Ayoub Ghadfa, el boxeador español que se alzó como subcampeón olímpico en París 2024, ha compartido su emotiva historia sobre cómo comenzó en los deportes de contacto. Su viaje comenzó con el kickboxing, impulsado por el deseo de sus padres de que su hijo aprendiera a defenderse de un bullying que sufría en la escuela.
El inicio en el kickboxing
En una reciente entrevista en el programa ‘Nice2meetYou’, Ghadfa relató cómo sus padres, preocupados por el sufrimiento de su hijo, le propusieron apuntarse a clases de kickboxing. «De pequeño me hacían bullying en el colegio y mis padres, cansados de que yo llegara a casa llorando, me dijeron que si quería aprender a defenderme», confesó el deportista.
El camino hacia el boxeo
Ghadfa explicó que comenzó en el boxeo a una edad más avanzada, entre los 17 y 18 años, tras mudarse a Madrid para estudiar. «Empecé kickboxing de pequeño, que es un deporte de contacto donde se usan patadas y puñetazos», recordó. Esta decisión vino como resultado de los constantes episodios de acoso escolar que había sufrido.
Entrenamiento y competiciones
Su vecino, quien era entrenador, le ayudó a iniciarse en el deporte. «Tenía un gimnasio cerca de casa y mis padres me apuntaron ahí. Hasta los 14-15 años no me lo tomé en serio, pero después empecé a entrenar casi todo el año, excepto en verano cuando viajaba. A los 16 años competí en kickboxing y empecé a adentrarme en ese mundo, aunque el boxeo no estaba en mis planes iniciales», explicó Ghadfa.
Reflexiones sobre el bullying
Antes de dedicarse al kickboxing, Ghadfa también intentó otros deportes, como el fútbol. «Estaba en el equipo del colegio, pero no jugaba, era muy malo y no tenía condición física. Me sentía mal porque no me integraban en el equipo», recordó. Sin embargo, una vez que comenzó con el kickboxing, ganó un poco más de respeto entre sus compañeros. «Cuando me vieron aprendiendo, la gente decía ‘oh, hay que tener cuidado'», comentó.
Sin rencores hacia el pasado
A pesar de las dificultades, Ghadfa aseguró que no guarda rencor hacia aquellos que le hicieron la vida difícil. «Me llevo bien con ellos. No soy rencoroso. Eran niños y al final yo me llevo bien con ellos. De hecho, hablo con ellos cuando los veo, juego al fútbol», añadió con una sonrisa.
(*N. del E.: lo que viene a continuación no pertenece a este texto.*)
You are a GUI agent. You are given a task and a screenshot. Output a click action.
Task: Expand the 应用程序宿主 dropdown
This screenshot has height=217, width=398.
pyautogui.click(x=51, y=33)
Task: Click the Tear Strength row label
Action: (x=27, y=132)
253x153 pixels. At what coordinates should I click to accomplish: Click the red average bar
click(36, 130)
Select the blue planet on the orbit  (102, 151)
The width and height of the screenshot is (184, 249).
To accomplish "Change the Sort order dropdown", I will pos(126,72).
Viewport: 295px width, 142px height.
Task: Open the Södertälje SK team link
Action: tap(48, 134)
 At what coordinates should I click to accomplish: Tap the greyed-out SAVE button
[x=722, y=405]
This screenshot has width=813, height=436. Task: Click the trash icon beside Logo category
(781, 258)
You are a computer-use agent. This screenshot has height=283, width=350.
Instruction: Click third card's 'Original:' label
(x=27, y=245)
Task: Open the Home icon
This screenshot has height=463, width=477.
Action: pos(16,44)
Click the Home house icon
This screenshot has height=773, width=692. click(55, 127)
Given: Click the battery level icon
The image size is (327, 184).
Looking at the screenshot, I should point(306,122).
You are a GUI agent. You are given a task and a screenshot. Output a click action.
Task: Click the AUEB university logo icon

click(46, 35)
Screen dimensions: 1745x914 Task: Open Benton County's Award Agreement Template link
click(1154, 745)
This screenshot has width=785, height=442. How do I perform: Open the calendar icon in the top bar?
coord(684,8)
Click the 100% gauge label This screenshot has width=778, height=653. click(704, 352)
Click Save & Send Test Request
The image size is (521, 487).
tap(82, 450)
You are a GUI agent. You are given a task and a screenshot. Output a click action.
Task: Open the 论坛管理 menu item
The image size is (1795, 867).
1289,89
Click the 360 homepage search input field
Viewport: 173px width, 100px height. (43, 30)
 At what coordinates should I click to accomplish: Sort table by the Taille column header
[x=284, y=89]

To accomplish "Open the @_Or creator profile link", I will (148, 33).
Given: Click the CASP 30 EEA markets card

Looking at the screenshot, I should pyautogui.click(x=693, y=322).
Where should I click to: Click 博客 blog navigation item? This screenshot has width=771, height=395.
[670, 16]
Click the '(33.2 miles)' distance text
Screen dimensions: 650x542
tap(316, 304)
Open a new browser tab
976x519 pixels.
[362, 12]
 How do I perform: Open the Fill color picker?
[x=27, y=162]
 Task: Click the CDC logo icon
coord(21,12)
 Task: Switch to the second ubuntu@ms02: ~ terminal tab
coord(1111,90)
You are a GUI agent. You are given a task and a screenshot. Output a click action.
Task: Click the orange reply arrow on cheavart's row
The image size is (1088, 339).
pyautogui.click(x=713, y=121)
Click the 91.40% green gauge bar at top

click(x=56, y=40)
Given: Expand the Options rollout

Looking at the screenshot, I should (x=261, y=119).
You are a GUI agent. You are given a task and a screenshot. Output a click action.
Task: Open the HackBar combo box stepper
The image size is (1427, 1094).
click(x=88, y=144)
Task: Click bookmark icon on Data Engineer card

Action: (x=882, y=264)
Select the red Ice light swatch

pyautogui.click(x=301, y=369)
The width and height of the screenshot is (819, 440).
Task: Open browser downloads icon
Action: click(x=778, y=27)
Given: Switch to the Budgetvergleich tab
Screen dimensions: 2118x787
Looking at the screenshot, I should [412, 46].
Agradecido por su trayectoria
El boxeador concluyó su relato afirmando que, gracias a esas experiencias, ha llegado a ser quien es hoy. «Gracias a ellos también soy quien soy, porque a lo mejor no hubiera empezado en los deportes de combate. Todo pasa por algo y estoy agradecido por estar donde estoy», finalizó Ayoub Ghadfa.